* **The tasks**:
A. For each of the statements (i) to (iii), state whether it agrees with the clock-divider passage below. Answer yes or no, and quote the words of the passage that decide it. (i) The synchronized divider uses a free-running counter that resets independently of the RATIO input. (ii) In the synchronized divider, RATIO may take any integer value. (iii) Dividing a fifty percent duty cycle clock waveform is easier than dividing a pulsed clock waveform.
B. Reproduce the clock-divider passage below, between "Alternatively, it is" and "a power-of-2 value.", inclusive, renaming "counter" as "accumulator" throughout.

* **Supplied passage**:
......
Ratioed N:1 clock waveforms are also generated to have a fifty percent duty cycle, allowing these clocks to be used with dual-edge flip-flops as well. This introduces a greater discrepancy between the logical clock waveform used in simulation and the dual-edge pulsed clock with “hold” gating used in the hardware circuit. Dividing a fifty percent duty cycle clock waveform is also more challenging than dividing a pulsed clock waveform since the midpoint needs to be calculated. Below is an example of the code.

Source Code # 7 CLK_DIVIDE: process (CLOCK) begin if (CLOCK’event) then if (counter = (2 * RATIO)) counter <= 0; else counter <= counter + 1; end if; end if; end process; process (RATIO, counter) begin if ((counter = 0) or (counter = RATIO)) then divided_clock <= not(divided_clock) end if; end process;

In the above example, CLOCK is the system clock, and RATIO is an integer input that determines the division ratio. For example, if RATIO is 4, then a 4-to-1 clock output with fifty percent duty cycle is generated. The 4-to-1 clock is high for two periods of CLOCK and low for two periods of CLOCK, sometimes referred to as “2 up/2 down”. Intuitively, this logic finds the “midway” point of a divided clock where the clock should toggle from either 0 to 1 or 1 to 0.

Alternatively, it is often preferred that multiple clock dividers remain globally synchronized after a change to the RATIO value, which can be accomplished by using a free-running counter that resets independently from the RATIO input. In the following example, the divider toggles the output divided clock whenever the counter is evenly divisible by RATIO/2. The RATIO is restricted here to being a power-of-2 value.

Source Code # 8 CLK_DIVIDE_sync process (CLOCK) begin if (falling_edge(CLOCK)) then counter <= counter + 1; end if; end process; process (RATIO, counter) begin if ((counter and (RATIO/2) = 0) then divided_clock <= not(divided_clock) end if; end process;

The counter in the above example has a fixed width of N bits, and so wraps back to 0 once incremented to 2{circumflex over ( )}N. The RATIO also has a fixed width of N bits. The line “if ((counter and RATIO/2)=0)” uses a “bit-wise logical and” to efficiently implement a modulo operation, since the RATIO is known to be a power-of-2.
......
* **Information provided**:

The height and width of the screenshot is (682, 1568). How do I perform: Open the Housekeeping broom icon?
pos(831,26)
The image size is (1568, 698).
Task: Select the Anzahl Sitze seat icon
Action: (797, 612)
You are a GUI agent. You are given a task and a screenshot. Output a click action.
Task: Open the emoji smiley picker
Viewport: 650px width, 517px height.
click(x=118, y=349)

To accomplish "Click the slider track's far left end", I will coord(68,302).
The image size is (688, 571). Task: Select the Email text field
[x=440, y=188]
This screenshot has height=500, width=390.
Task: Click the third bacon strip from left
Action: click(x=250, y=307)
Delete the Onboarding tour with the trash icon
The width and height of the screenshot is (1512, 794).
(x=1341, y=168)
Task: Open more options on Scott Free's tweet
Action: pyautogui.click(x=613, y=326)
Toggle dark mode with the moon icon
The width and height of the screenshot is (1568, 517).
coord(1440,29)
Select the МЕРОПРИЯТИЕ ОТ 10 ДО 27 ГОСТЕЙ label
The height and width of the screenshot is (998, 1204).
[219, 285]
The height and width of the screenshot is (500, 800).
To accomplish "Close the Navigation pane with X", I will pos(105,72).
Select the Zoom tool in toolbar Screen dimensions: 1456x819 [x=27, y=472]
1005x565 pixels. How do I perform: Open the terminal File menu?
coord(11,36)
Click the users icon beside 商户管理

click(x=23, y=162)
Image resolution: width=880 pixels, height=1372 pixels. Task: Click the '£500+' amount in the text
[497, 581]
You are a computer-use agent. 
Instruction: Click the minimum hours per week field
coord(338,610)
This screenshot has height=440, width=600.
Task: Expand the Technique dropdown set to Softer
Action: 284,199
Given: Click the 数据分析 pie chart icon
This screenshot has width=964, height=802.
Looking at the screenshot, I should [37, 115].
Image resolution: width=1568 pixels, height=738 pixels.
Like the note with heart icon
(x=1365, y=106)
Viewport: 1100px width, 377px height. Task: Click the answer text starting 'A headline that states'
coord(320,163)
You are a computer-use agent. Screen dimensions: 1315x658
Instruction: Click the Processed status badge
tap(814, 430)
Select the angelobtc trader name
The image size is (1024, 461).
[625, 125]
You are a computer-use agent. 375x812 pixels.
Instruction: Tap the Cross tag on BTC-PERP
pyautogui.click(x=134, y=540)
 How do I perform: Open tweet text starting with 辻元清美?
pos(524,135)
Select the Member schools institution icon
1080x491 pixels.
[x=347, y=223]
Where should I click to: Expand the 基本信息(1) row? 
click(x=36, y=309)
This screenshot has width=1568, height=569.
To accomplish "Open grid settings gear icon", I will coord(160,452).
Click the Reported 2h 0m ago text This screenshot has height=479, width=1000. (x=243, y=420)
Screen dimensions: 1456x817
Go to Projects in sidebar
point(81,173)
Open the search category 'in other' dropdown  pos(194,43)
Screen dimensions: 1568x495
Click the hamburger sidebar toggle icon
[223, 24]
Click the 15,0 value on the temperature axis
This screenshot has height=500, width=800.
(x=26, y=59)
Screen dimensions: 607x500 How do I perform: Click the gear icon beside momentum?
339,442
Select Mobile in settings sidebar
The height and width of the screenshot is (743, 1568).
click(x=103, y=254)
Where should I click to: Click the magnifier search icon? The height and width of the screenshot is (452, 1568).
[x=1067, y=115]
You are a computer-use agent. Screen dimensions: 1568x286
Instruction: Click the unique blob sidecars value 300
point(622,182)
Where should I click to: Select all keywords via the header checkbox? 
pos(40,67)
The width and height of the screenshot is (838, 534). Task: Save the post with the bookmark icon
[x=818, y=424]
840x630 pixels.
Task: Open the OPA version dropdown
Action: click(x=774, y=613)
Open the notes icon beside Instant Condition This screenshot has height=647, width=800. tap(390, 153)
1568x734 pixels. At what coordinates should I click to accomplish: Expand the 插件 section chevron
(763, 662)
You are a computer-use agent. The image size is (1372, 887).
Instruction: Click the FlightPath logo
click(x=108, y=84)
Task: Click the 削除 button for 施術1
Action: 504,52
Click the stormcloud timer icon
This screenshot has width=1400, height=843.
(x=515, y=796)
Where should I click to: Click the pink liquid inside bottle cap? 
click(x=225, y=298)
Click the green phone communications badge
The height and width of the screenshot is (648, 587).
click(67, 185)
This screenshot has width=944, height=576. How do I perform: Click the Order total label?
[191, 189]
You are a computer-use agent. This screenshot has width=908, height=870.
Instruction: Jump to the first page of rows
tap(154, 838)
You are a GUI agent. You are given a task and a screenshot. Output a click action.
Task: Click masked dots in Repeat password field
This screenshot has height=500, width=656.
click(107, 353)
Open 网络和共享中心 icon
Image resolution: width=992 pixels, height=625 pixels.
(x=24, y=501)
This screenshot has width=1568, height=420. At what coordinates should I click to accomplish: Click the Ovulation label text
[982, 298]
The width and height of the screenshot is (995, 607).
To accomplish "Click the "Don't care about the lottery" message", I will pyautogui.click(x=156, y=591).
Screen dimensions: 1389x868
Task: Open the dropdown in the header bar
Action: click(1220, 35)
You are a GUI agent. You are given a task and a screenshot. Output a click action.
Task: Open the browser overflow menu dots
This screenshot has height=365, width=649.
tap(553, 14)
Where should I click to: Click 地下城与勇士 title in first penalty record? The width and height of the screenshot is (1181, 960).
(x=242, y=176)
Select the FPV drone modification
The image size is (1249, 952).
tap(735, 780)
......
* **List of solutions**:
A.
(i) Yes: "which can be accomplished by using a free-running counter that resets independently from the RATIO input."
(ii) No: "The RATIO is restricted here to being a power-of-2 value."
(iii) No: "Dividing a fifty percent duty cycle clock waveform is also more challenging than dividing a pulsed clock waveform since the midpoint needs to be calculated."

B.
Alternatively, it is often preferred that multiple clock dividers remain globally synchronized after a change to the RATIO value, which can be accomplished by using a free-running accumulator that resets independently from the RATIO input. In the following example, the divider toggles the output divided clock whenever the accumulator is evenly divisible by RATIO/2. The RATIO is restricted here to being a power-of-2 value.